I'm thinking strongly about doing just that.  I want to do this the right way - I need to write documentation and develop a plan on how to deal with a large number of users on the server as well as come up with an idea of how and what to charge.

I'm also waiting to have my little "automatic failover" circuit built (layout is done, it is out to the PCB house) that allows either radio or 4G to handle the telemetry.  Currently, the video doesn't have a "failover"  If I want live streaming video I have to run with 4G or else use two cameras (one with a 5.8Ghz link, the other using 4G).

Of course, only the 4G signal has  virtually "unlimited range".

I like to have a 915Mhz/4G  failover of the telemetry/control signal because there are a few places in the mountains where 4G isn't available. Having redundant control is good!

I would also like to make some sort of change to Mission Planner so that when it stopped getting "x" heartbeats from the radio it would automatically switch over to 4G and block the re-downloading of all parameters (and vice-versa).  Currently, I have to do that manually.

And I want to get some better lenses for the camera.

But soon...

Hi Charles

Are you using mavproxy for telemetry handling/forwarding?
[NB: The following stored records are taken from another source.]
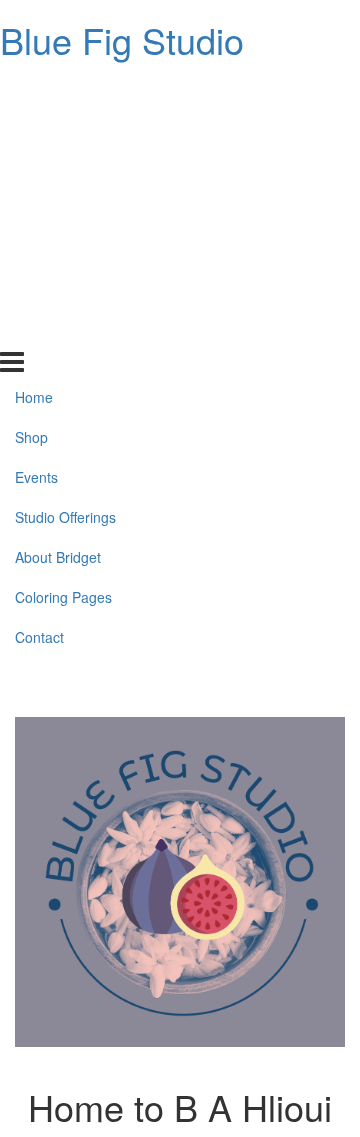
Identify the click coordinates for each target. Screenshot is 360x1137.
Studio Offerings (65, 210)
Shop (31, 130)
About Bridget (58, 250)
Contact (39, 330)
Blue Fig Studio (122, 39)
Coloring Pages (63, 290)
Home (34, 90)
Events (36, 170)
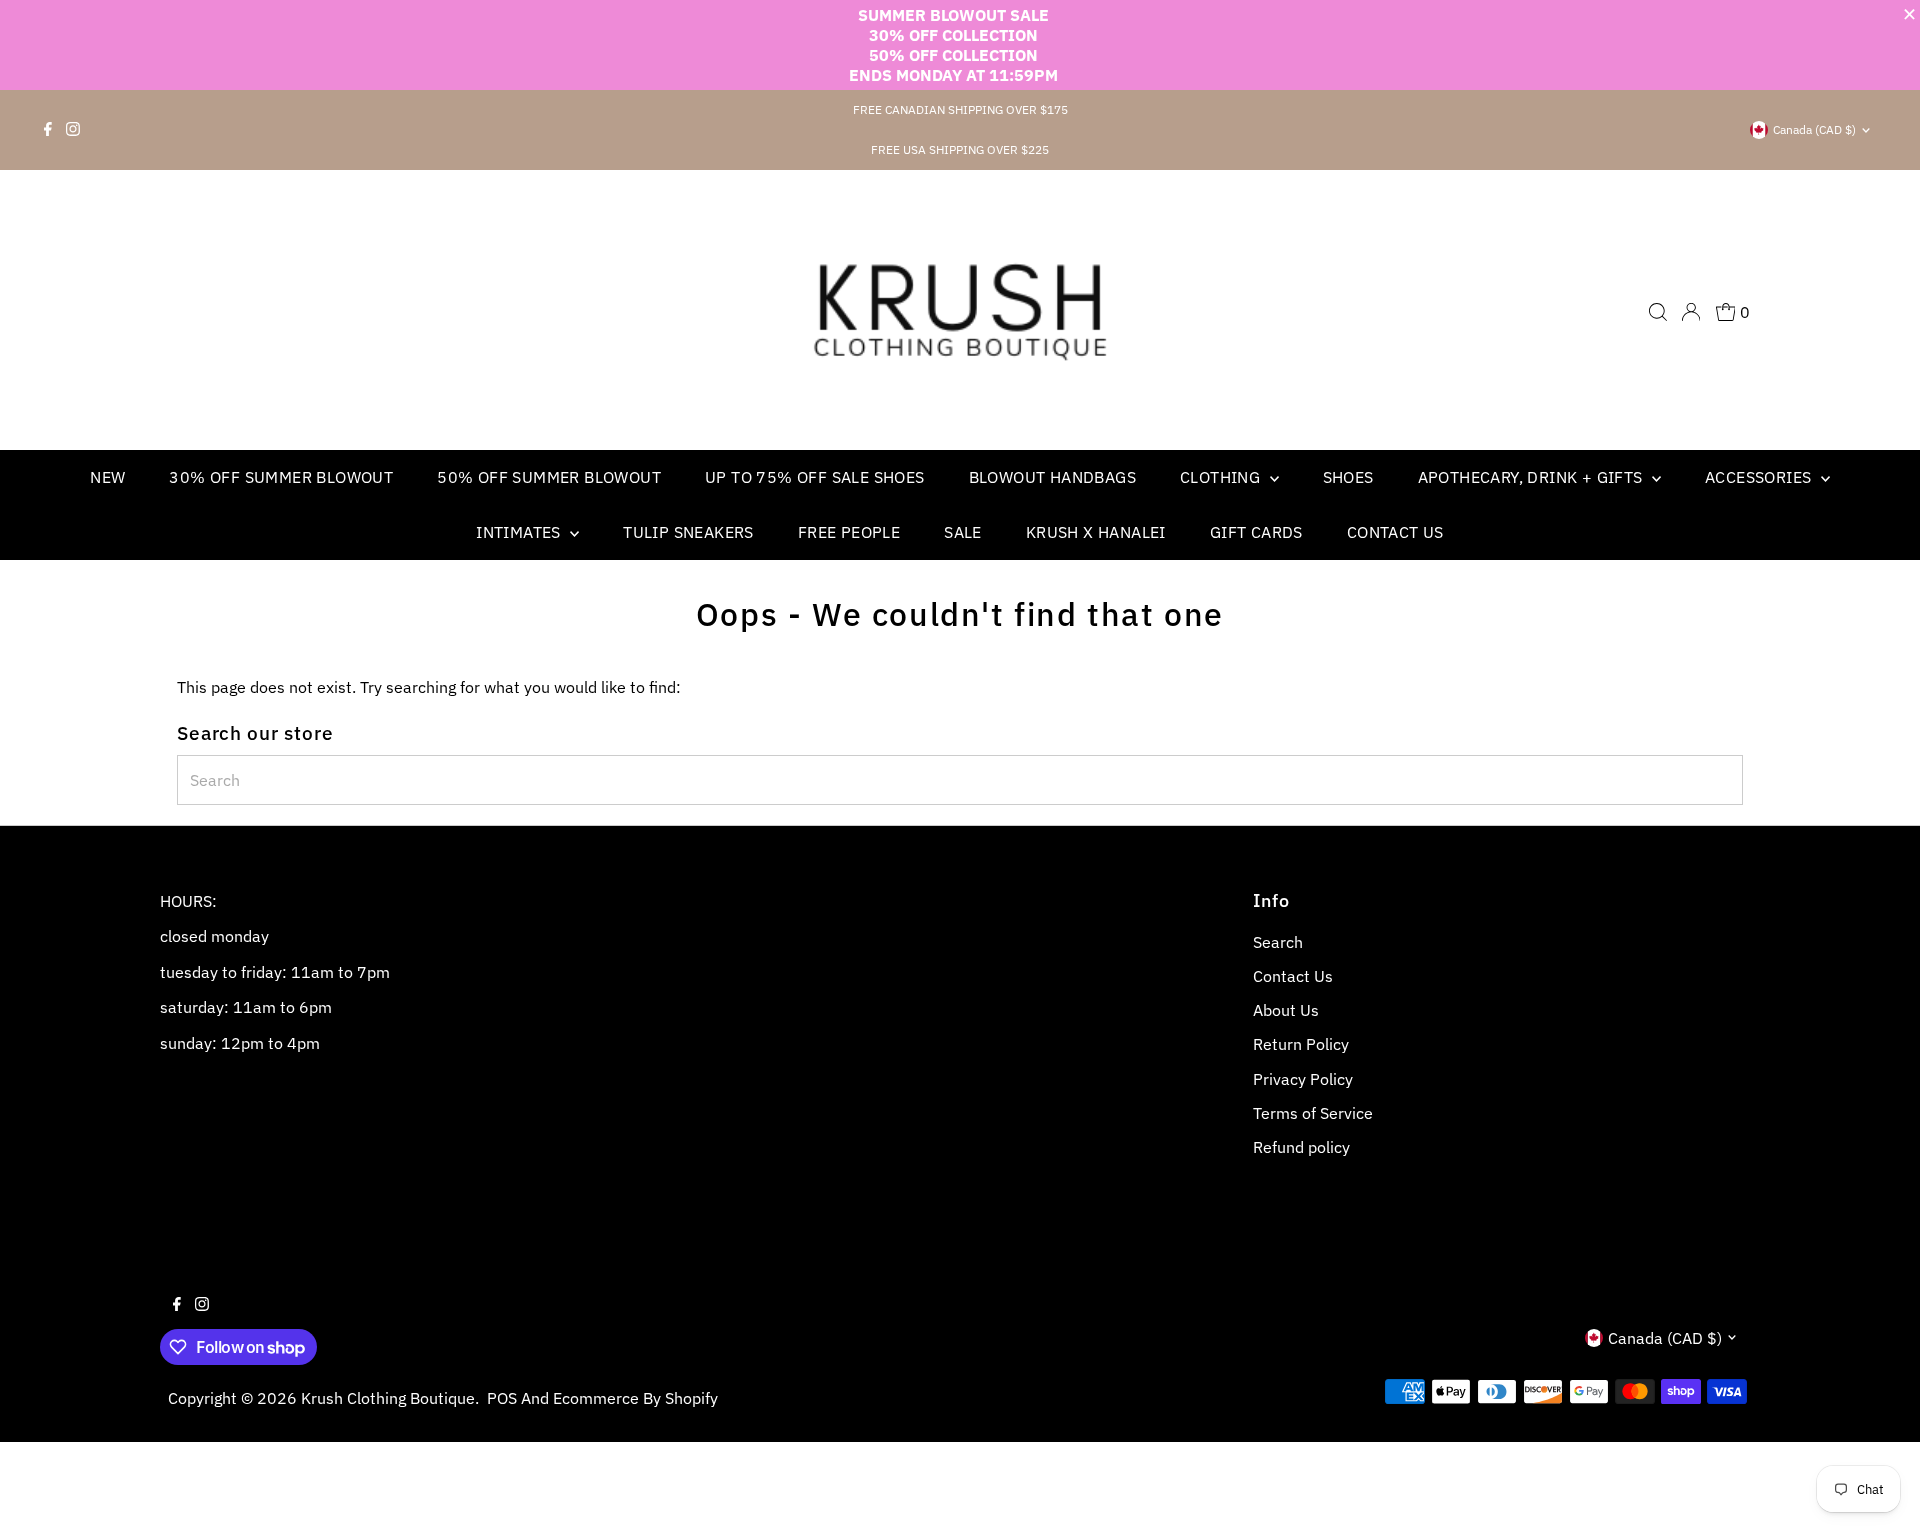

This should allow you to connect the pi to the PXH via serial (don't use the PXH USB) and UDP broadcast telemetry via 4G mavproxy running on the pi, without any extra hardware required. (Apart from IP forwarding from your server if you don't have a static 4G IP) You can have many telemetry streams via mavproxy. There are some dedicated VPN services that will allow IP forwarding natively through a mobile service NAT.

Failover video, on the other hand, should be as simple as having wifi and 4G running on the pi as UDP.

No, I'm not using Mavproxy.  I'm using serial to connect to the  Raspberry pi, which allows me to use hardware to easily switch between the Raspberry pi and the RFD900 radio.

A static 4G ip is prohibitively expensive.  Besides, Verizon doesn't allow incoming connections.  I have a dedicated 'reflector' that allows both my ground station and the drone to connect to a network name.  That way, both sides are using outgoing connections. Both sides are using tcp for telemetry and UDP for video. WiFi doesn't have nearly enough range.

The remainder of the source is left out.